Die WAZ gab (Stich-)Worte vor, Jacob Liedtke ergänzte sie zu einem Satz:

Die „Besorgten Bürger“. . .

. . .haben sich in Herne mit einer starken Zivilgesellschaft angelegt und sind daran gescheitert.

Robert Habeck hätte ich bei der Kür des Kanzlerkandidaten oder der Kanzlerkandidatin der Grünen. . .

. . .in keiner besseren Tagesform erleben können.

Eine Ampelkoalition. . .

. . .ist eine von unterschiedlichen möglichen Ausgängen von schwierigen Koalitionsverhandlungen.

Der BVB. . .

Das freut ihn „wahnsinnig“: Der BVB hat nun ein eigenes Frauen-Team.
Das freut ihn „wahnsinnig“: Der BVB hat nun ein eigenes Frauen-Team. © FUNKE Foto Services | Jakob Studnar

. . .hat in dieser Saison zum ersten Mal eine Frauenmannschaft im Ligasystem, was mich wahnsinnig freut.

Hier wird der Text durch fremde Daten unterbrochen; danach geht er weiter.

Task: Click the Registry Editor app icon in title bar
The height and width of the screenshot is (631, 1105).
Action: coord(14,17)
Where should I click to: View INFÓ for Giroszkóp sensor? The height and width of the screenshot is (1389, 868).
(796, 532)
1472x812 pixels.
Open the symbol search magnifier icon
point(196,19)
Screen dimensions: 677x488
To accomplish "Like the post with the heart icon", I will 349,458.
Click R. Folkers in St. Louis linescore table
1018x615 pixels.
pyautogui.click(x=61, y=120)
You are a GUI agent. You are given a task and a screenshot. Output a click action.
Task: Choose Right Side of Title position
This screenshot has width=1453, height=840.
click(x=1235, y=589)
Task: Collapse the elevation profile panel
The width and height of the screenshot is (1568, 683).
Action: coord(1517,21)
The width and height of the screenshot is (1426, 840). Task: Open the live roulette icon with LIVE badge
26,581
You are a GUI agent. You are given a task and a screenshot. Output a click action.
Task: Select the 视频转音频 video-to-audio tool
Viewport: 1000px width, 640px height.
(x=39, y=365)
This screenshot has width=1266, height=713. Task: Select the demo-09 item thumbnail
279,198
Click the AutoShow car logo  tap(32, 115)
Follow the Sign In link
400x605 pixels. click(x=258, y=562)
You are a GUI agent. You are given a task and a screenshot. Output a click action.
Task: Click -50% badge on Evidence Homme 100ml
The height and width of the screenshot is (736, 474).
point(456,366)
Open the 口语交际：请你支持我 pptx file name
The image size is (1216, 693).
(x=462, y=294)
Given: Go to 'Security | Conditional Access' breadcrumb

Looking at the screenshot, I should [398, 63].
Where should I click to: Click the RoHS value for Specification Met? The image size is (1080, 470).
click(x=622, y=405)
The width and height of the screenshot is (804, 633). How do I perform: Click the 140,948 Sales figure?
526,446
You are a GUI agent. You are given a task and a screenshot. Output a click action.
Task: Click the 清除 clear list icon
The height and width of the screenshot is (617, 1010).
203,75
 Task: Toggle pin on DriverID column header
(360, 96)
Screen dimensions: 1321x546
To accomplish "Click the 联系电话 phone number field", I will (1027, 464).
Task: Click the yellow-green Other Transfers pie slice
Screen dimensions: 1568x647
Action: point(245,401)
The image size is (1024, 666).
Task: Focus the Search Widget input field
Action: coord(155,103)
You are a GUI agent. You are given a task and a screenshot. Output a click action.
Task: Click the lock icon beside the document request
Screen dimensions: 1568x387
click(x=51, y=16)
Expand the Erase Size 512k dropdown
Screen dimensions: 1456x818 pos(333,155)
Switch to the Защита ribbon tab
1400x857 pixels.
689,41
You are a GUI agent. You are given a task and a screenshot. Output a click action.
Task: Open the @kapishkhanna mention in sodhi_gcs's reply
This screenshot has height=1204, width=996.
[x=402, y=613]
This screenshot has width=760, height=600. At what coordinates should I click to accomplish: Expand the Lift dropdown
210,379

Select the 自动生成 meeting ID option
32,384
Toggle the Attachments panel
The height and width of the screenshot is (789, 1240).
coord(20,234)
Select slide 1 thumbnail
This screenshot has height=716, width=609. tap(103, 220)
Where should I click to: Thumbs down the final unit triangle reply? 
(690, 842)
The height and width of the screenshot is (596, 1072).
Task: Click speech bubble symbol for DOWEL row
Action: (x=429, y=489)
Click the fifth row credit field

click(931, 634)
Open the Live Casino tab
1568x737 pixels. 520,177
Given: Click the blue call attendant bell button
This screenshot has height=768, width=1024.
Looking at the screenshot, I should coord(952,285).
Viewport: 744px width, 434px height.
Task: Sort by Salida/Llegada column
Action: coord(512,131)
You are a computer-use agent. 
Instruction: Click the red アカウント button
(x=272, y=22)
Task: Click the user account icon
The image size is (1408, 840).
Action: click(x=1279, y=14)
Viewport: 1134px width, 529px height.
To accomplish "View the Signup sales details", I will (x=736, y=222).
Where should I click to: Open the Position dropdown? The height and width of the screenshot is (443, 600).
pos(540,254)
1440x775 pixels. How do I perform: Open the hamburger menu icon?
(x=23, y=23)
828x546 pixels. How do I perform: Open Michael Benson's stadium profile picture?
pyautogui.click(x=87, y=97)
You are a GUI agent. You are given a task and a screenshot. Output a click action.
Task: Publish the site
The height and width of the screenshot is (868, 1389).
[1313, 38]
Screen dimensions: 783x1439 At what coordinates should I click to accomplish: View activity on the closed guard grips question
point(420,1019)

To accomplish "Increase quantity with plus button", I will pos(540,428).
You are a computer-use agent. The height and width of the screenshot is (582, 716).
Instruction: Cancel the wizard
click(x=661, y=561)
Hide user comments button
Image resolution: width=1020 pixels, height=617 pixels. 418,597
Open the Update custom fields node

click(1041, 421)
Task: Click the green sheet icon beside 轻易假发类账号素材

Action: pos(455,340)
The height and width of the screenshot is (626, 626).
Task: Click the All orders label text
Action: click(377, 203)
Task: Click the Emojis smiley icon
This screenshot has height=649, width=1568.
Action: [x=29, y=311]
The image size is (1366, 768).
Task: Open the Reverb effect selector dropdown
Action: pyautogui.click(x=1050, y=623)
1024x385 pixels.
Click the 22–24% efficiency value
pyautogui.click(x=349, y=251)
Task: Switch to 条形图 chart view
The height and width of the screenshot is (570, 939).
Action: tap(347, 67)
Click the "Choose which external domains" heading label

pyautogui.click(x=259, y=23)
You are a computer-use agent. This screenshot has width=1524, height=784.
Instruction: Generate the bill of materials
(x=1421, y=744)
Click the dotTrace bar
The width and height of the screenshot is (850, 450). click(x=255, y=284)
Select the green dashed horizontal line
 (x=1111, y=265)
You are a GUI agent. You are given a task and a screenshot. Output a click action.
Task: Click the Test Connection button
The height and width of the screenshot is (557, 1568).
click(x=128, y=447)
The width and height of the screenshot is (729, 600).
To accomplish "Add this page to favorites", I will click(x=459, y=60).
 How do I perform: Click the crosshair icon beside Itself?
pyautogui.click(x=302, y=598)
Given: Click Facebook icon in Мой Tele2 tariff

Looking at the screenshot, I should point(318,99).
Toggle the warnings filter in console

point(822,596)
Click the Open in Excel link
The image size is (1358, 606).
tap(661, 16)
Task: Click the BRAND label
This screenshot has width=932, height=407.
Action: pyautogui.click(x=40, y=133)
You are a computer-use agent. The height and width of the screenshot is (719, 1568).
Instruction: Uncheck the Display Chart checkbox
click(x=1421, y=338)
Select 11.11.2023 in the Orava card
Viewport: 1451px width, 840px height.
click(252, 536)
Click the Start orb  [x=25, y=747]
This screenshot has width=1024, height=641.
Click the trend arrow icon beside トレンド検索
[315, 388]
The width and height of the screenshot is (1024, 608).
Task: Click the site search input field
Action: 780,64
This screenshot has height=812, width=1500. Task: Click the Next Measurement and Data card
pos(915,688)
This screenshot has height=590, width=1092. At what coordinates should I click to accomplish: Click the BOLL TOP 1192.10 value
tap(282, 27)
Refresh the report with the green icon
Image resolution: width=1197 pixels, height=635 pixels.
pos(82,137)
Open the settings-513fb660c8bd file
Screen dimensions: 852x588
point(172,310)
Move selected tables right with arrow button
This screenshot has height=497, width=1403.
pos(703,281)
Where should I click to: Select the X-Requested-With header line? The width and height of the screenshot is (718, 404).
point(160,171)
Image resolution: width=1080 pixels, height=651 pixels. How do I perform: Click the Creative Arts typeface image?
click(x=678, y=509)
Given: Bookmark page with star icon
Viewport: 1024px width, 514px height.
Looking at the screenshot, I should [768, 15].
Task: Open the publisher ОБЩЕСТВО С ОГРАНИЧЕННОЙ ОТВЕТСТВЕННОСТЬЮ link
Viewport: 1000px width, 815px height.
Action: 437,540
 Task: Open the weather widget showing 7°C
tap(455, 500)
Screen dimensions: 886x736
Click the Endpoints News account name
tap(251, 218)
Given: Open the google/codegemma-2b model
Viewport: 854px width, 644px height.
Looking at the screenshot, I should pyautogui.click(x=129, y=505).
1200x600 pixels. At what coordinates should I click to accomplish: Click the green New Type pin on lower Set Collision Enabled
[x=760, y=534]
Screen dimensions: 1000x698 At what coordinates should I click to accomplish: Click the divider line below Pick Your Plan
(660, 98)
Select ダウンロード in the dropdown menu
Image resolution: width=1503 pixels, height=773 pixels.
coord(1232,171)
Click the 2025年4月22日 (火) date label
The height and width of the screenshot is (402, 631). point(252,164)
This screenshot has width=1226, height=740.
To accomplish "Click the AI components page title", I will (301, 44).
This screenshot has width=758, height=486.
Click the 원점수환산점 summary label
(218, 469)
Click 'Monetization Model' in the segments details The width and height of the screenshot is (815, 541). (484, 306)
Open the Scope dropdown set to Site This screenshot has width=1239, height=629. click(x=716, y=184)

>> ZUR PERSON: Master in Gender Studies

Jacob Liedtke studierte Geschichte und Politikwissenschaften an der Ruhr-Uni, anschließend machte er einen Master in Gender Studies. Beruflich ist er angestellt bei der Stadt Herne und arbeitet dort im Büro Stabsstelle Zukunft der Stadt.

Der 33-Jährige ist verheiratet und hat zwei Katzen.